Entries provided section start
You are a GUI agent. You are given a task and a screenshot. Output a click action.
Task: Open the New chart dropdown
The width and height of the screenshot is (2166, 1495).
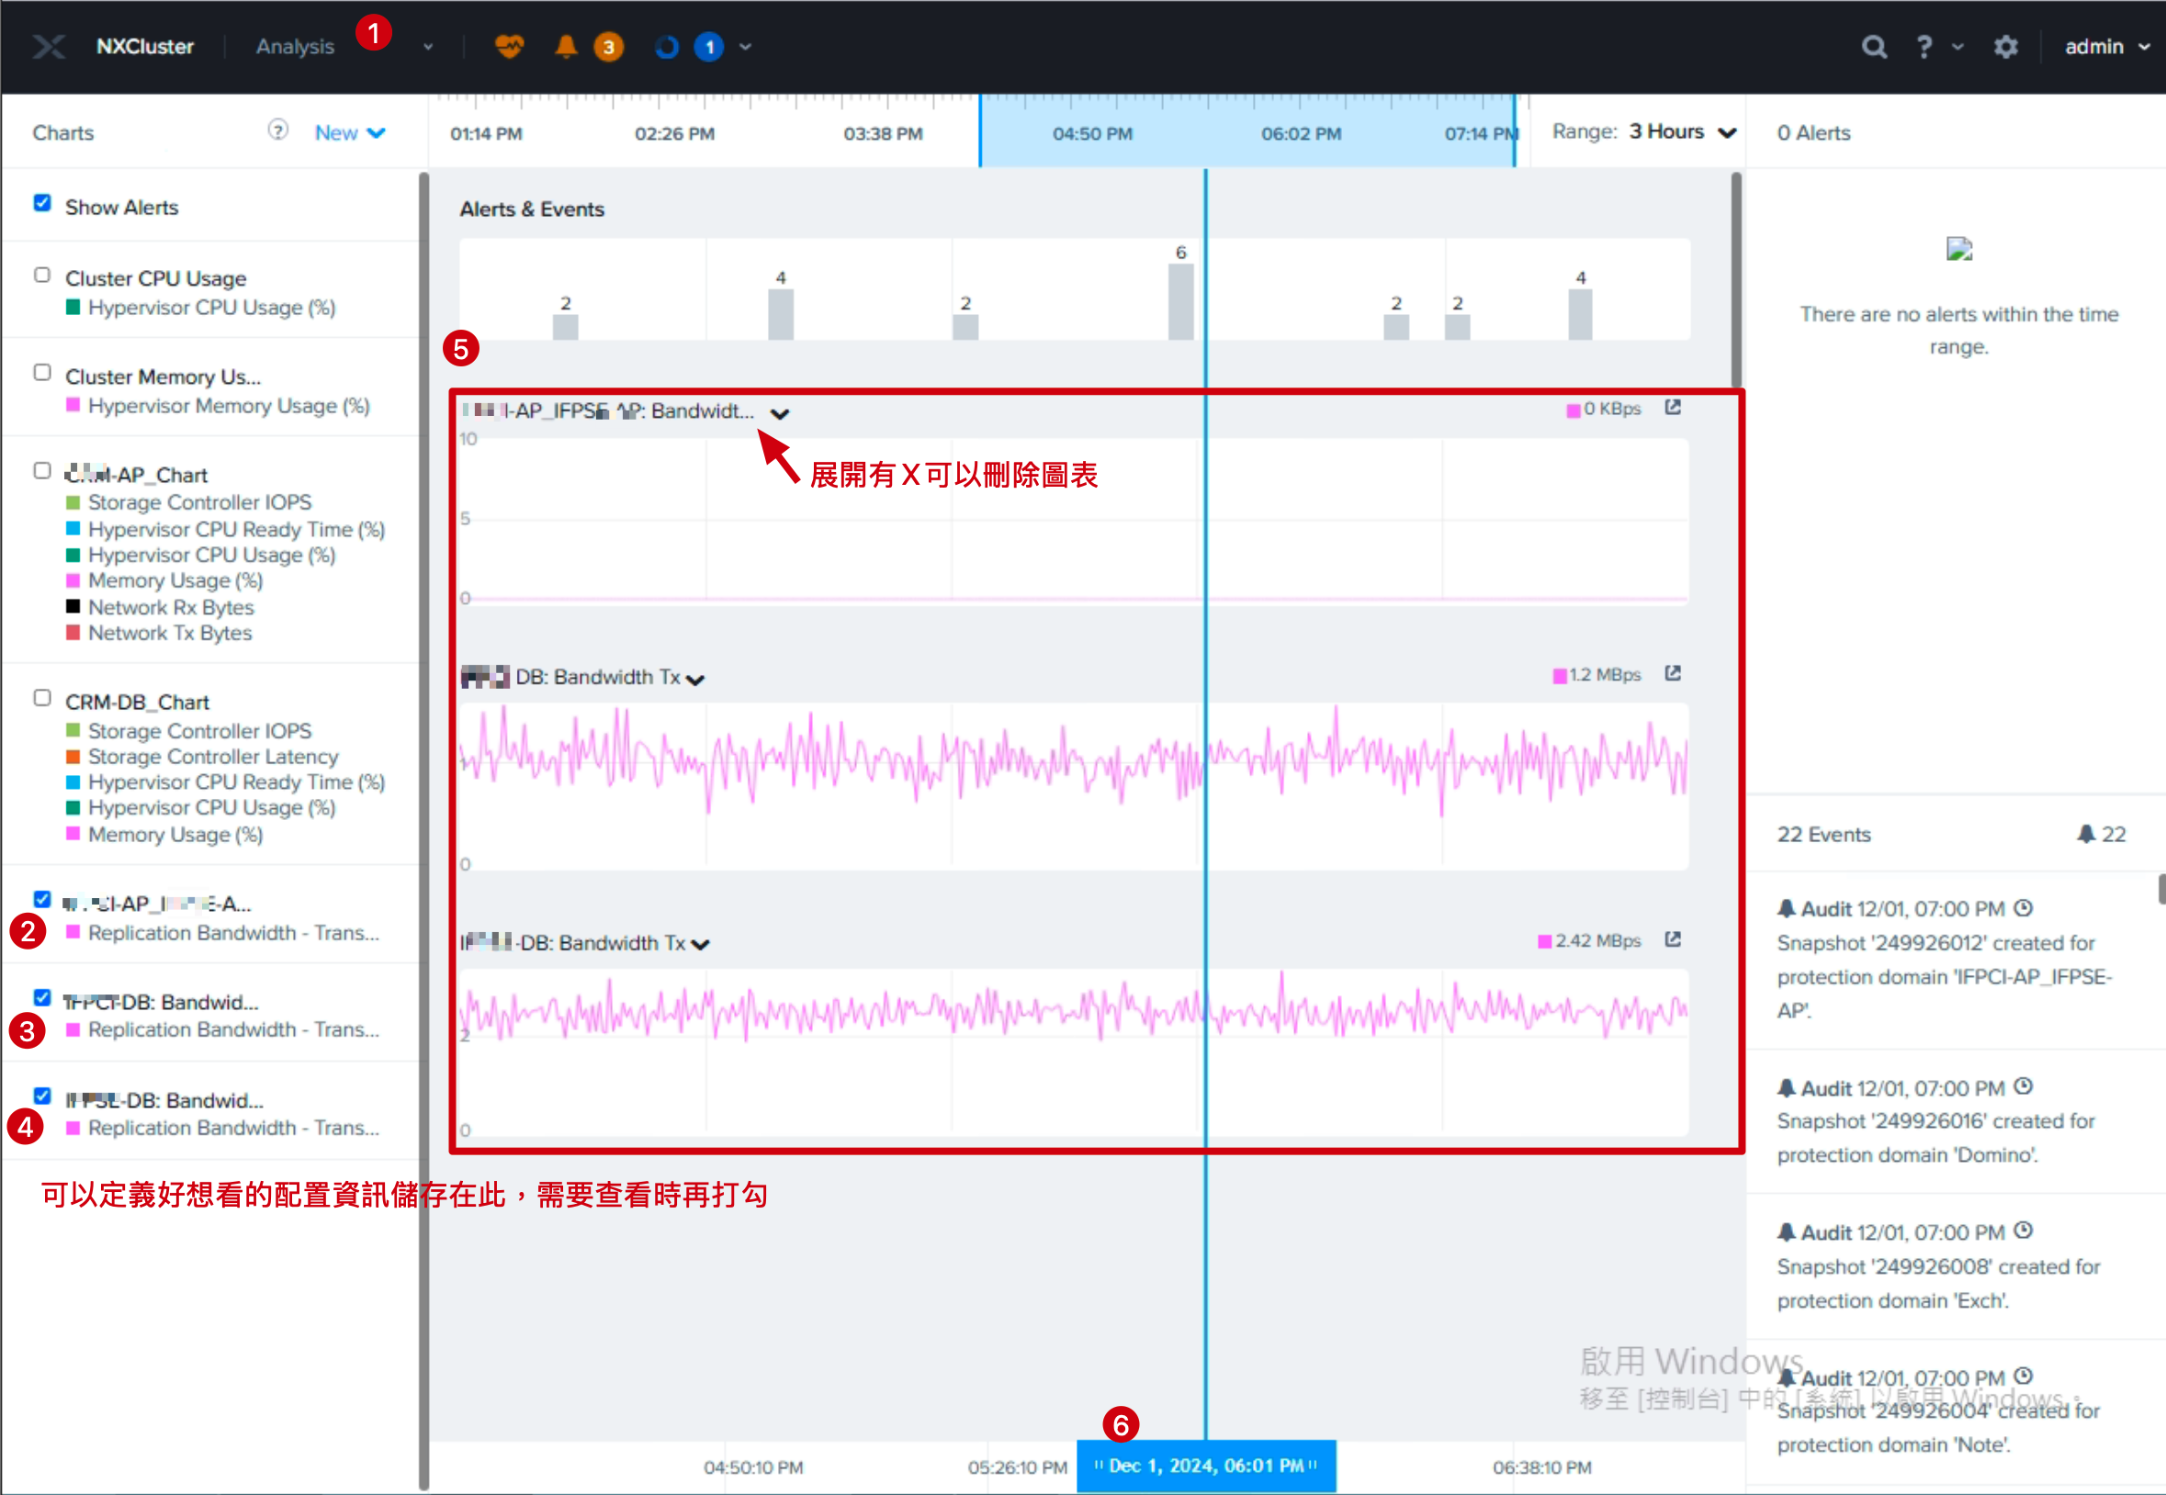point(349,133)

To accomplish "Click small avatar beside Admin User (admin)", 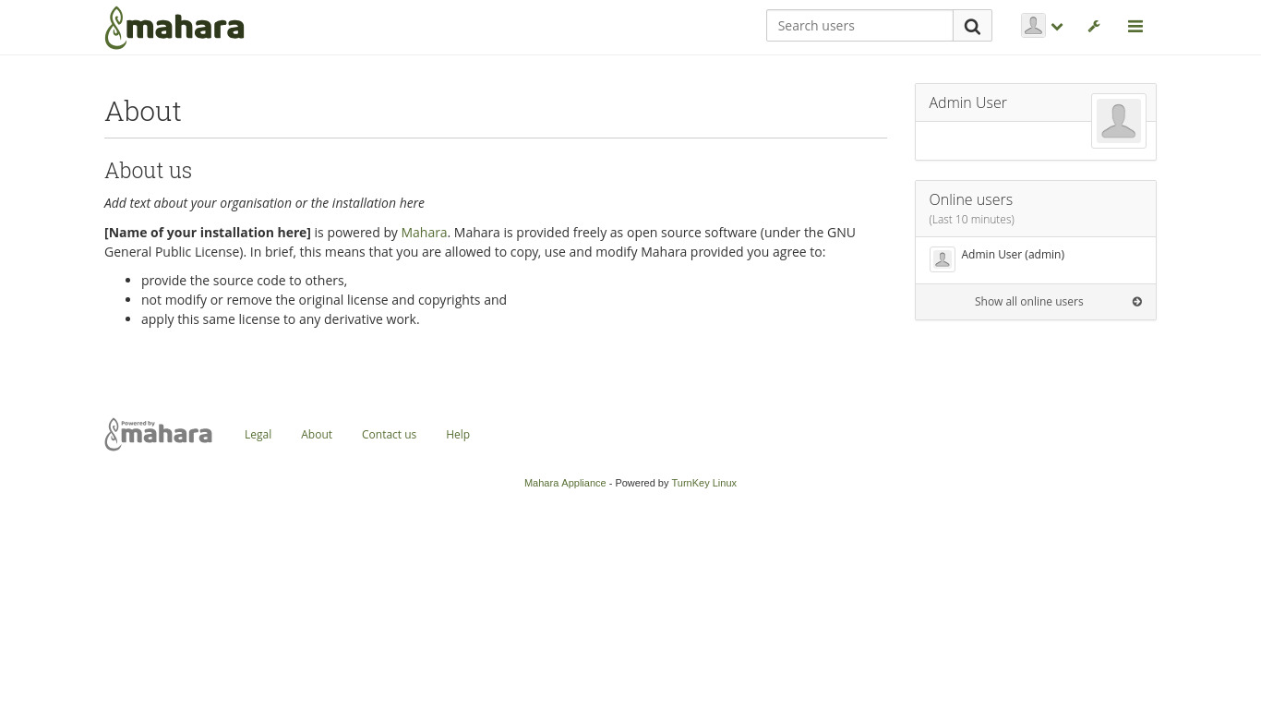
Entries provided section end
[Task requirements]: Only the lines from the one with "Task: Open the New chart dropdown" through the end of the data, both ends included, should be written out exactly, and no pictures should appear.

[Result of this exercise]:
Task: Open the New chart dropdown
The width and height of the screenshot is (2166, 1495).
point(349,133)

To accomplish "Click small avatar beside Admin User (admin)", 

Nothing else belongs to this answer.